Problem description:
Only the lines containing "node" should appear in the answer, copied from the listing below.

--- START ---

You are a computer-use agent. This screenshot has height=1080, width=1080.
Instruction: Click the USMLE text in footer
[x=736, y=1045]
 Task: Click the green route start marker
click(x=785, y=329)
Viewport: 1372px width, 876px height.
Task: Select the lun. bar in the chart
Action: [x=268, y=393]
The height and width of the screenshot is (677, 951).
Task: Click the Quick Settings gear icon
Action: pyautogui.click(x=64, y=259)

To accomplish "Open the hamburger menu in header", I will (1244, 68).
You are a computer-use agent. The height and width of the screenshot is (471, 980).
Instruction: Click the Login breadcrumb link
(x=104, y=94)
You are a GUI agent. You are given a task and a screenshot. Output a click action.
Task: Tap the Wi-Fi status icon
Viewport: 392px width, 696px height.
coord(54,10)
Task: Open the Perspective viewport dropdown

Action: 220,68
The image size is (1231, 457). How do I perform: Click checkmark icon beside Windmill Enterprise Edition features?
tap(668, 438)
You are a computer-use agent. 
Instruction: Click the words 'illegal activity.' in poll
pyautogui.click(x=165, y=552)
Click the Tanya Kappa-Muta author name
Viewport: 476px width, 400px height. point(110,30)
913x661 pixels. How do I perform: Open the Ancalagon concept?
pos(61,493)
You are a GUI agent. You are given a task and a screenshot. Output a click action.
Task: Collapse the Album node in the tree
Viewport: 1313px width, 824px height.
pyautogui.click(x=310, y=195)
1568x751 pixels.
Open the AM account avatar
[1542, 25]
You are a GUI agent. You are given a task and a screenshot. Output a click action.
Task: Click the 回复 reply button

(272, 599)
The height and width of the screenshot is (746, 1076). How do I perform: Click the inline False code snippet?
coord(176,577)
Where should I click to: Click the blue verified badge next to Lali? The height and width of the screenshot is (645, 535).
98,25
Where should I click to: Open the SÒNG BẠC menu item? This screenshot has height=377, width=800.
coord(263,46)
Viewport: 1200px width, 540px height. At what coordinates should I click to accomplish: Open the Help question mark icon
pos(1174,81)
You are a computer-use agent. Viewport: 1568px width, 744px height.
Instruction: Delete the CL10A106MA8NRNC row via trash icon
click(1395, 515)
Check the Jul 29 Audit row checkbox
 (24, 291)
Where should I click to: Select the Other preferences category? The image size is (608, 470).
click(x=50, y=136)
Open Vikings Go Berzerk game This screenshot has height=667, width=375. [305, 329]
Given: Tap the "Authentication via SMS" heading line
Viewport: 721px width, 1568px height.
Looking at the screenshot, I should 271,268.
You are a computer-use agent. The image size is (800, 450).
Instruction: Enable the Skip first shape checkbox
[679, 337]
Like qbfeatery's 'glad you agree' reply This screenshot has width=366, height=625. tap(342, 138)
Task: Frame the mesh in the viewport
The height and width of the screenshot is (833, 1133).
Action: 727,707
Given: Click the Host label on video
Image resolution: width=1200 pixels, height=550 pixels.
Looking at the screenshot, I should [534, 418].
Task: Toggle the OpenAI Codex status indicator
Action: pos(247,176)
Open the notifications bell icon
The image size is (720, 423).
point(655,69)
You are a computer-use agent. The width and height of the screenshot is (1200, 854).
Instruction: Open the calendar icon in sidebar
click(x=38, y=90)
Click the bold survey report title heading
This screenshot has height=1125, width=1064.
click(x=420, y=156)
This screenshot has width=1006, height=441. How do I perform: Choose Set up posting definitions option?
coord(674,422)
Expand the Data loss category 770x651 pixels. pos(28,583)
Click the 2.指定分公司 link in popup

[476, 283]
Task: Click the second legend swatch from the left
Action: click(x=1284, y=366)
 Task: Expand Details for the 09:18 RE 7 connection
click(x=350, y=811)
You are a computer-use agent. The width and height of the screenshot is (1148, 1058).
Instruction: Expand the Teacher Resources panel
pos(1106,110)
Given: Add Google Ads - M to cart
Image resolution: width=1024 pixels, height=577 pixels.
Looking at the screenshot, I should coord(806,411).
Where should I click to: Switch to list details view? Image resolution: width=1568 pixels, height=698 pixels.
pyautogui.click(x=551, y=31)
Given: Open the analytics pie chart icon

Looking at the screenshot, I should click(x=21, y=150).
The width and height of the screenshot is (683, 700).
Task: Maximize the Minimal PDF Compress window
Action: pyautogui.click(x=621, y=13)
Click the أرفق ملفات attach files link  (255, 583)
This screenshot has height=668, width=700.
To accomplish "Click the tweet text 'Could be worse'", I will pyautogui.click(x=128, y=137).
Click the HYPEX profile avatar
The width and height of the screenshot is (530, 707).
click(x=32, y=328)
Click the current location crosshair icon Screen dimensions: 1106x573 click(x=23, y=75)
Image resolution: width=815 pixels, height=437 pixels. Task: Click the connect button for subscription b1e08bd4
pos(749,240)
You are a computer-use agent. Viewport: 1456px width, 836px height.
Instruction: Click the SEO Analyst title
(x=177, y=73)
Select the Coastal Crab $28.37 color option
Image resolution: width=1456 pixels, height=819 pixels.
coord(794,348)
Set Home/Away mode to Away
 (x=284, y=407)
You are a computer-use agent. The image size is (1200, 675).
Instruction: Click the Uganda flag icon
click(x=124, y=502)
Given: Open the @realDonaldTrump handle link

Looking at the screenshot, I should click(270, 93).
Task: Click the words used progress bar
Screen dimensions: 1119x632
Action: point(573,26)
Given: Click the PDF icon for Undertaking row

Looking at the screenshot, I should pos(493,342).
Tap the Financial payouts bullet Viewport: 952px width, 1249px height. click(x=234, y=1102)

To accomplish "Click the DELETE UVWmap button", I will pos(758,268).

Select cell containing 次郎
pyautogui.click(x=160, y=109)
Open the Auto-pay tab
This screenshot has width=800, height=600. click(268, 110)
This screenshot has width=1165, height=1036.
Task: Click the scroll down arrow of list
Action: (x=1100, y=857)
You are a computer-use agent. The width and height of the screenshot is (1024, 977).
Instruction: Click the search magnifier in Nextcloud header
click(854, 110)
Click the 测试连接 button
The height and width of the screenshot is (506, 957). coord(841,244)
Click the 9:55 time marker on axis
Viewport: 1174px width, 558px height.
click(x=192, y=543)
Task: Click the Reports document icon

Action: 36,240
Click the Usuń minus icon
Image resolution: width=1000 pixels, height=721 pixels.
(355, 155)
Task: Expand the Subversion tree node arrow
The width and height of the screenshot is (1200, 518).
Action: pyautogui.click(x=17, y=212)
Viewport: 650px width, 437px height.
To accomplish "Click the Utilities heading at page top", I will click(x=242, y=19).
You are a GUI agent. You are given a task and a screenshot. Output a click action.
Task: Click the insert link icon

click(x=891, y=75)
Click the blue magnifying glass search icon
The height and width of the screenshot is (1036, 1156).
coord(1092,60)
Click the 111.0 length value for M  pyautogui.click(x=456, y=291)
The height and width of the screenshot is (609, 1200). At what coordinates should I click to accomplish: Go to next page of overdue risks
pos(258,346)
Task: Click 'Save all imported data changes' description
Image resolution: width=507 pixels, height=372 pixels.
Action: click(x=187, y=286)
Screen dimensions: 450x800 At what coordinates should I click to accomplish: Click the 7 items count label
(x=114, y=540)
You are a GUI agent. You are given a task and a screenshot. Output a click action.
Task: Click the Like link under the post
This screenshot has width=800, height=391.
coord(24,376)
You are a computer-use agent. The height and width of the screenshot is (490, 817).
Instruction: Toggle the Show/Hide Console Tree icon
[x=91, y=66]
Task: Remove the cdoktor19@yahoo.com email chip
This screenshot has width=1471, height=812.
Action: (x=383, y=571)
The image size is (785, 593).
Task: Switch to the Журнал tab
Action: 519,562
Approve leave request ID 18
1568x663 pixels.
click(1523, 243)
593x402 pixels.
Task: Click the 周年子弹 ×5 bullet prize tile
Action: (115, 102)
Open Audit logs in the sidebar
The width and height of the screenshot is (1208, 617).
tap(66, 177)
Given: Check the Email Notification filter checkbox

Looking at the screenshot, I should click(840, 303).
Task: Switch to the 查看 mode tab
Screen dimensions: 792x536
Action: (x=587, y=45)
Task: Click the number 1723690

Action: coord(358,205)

--- END ---

Solution to this exercise:
Task: Collapse the Album node in the tree
Task: Expand the Subversion tree node arrow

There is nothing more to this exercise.